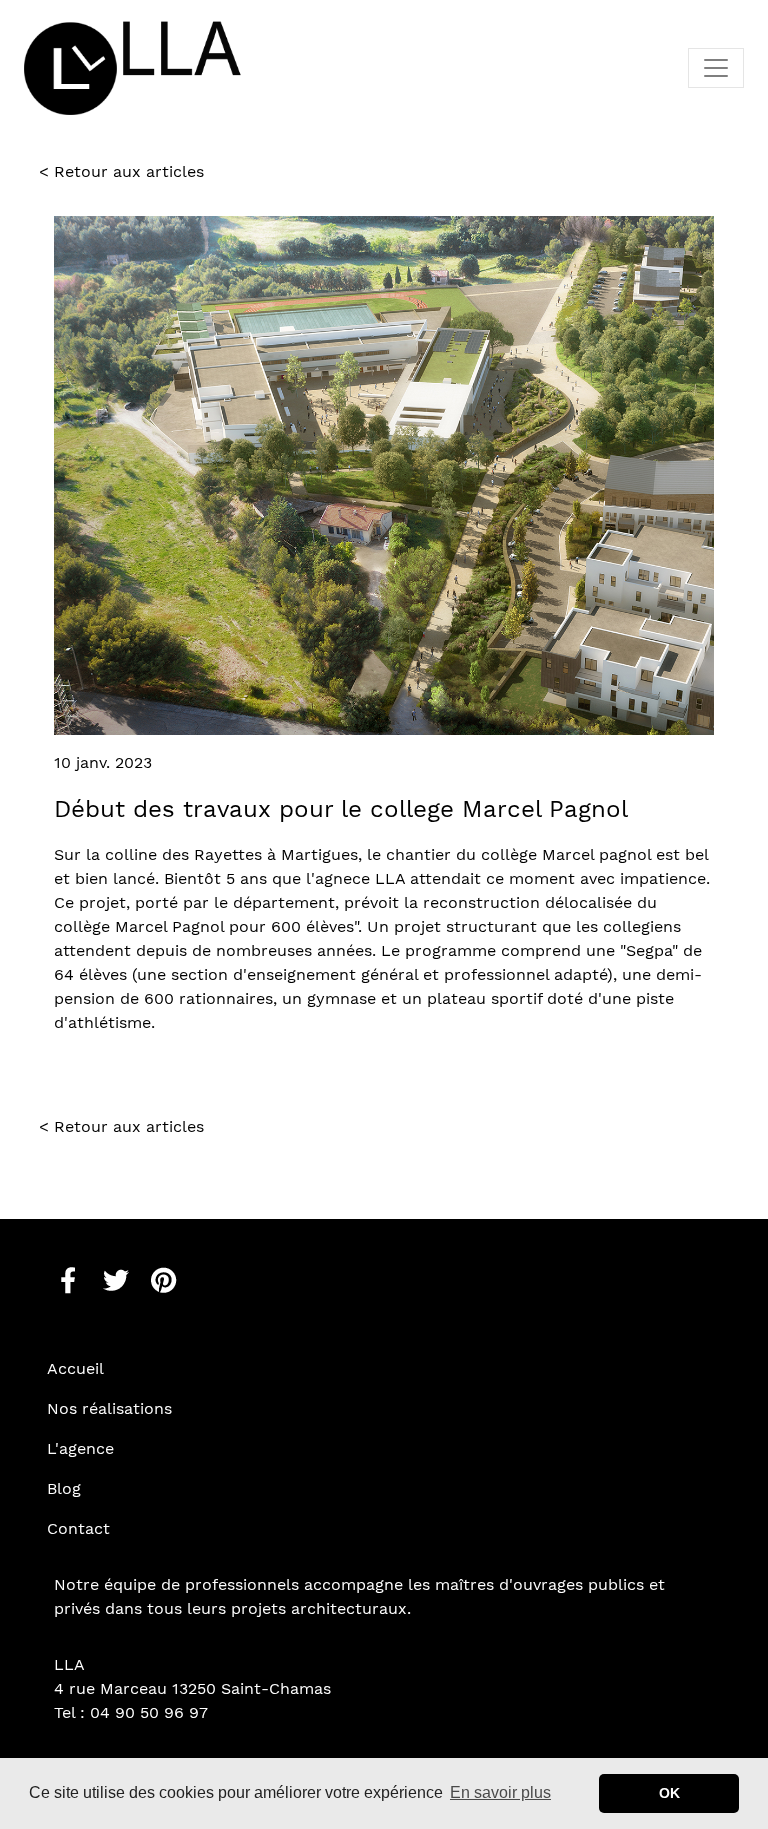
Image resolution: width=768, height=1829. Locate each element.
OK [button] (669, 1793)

--

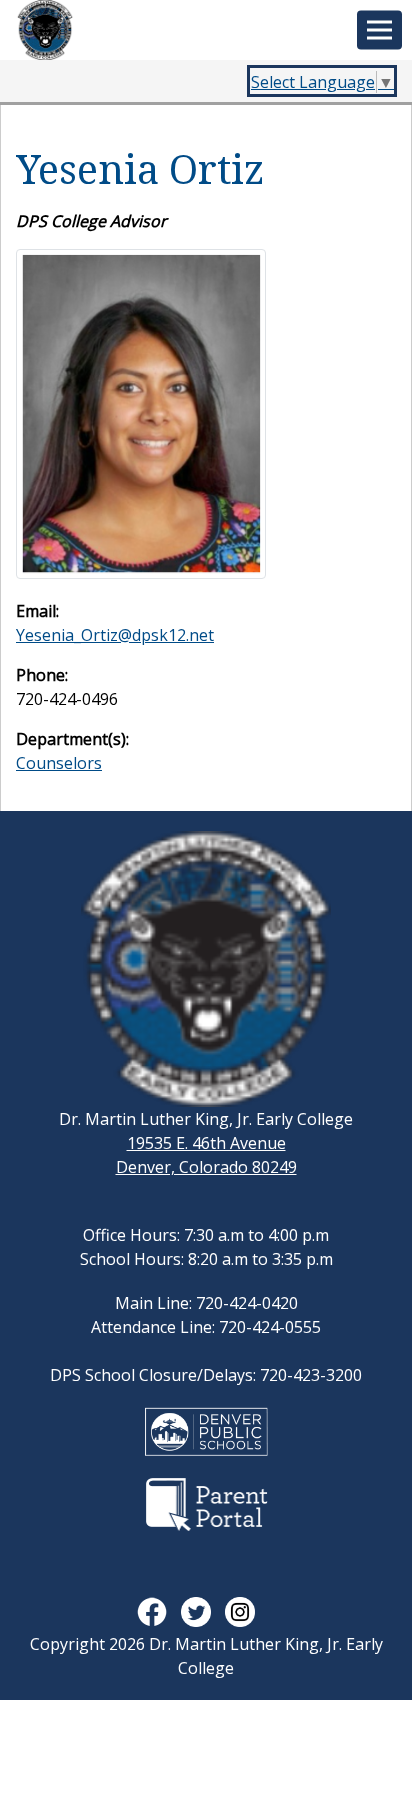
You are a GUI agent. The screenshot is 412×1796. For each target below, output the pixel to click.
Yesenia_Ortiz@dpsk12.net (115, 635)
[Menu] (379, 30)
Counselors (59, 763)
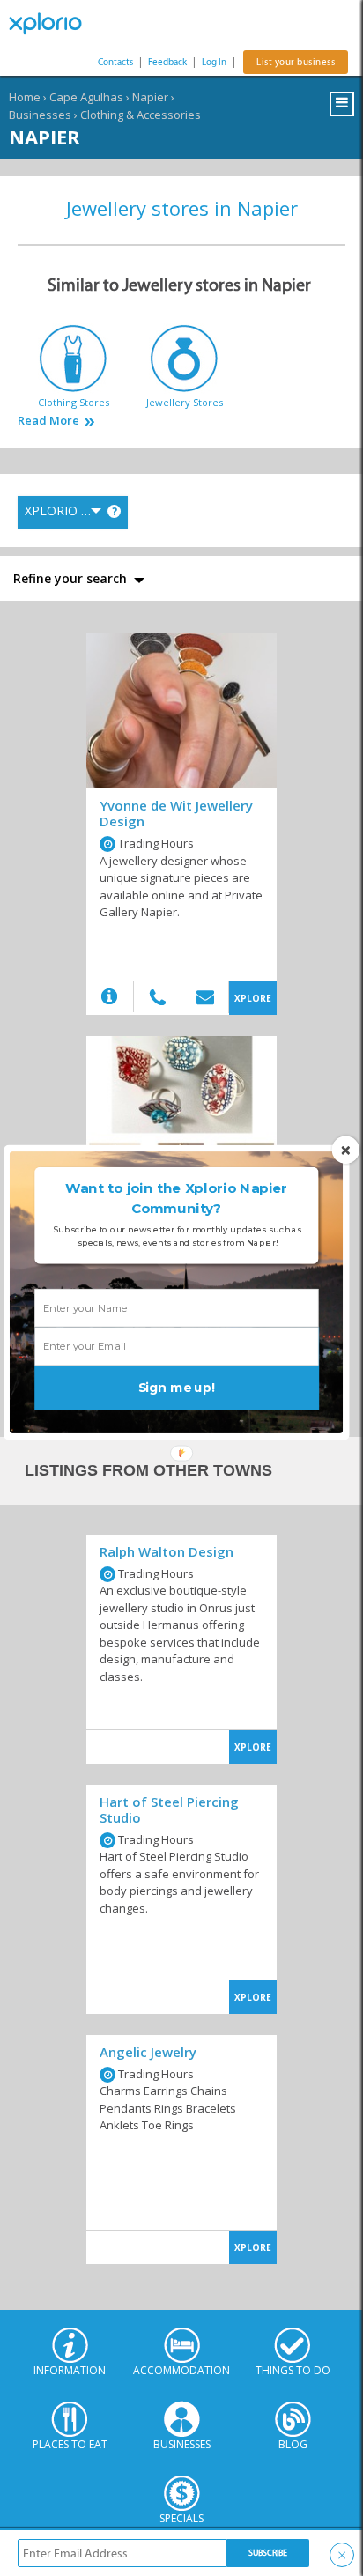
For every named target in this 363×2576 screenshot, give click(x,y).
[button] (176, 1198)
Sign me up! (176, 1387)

• **Work to be completed**:
Every line from the line containing "Image resolution: width=768, height=1829." through the line containing "OK [button] (669, 1793)" in the records above must be retyped exactly. Leave out the rest.

• **Reply to the exercise**:
Image resolution: width=768, height=1829. Locate each element.
OK [button] (669, 1793)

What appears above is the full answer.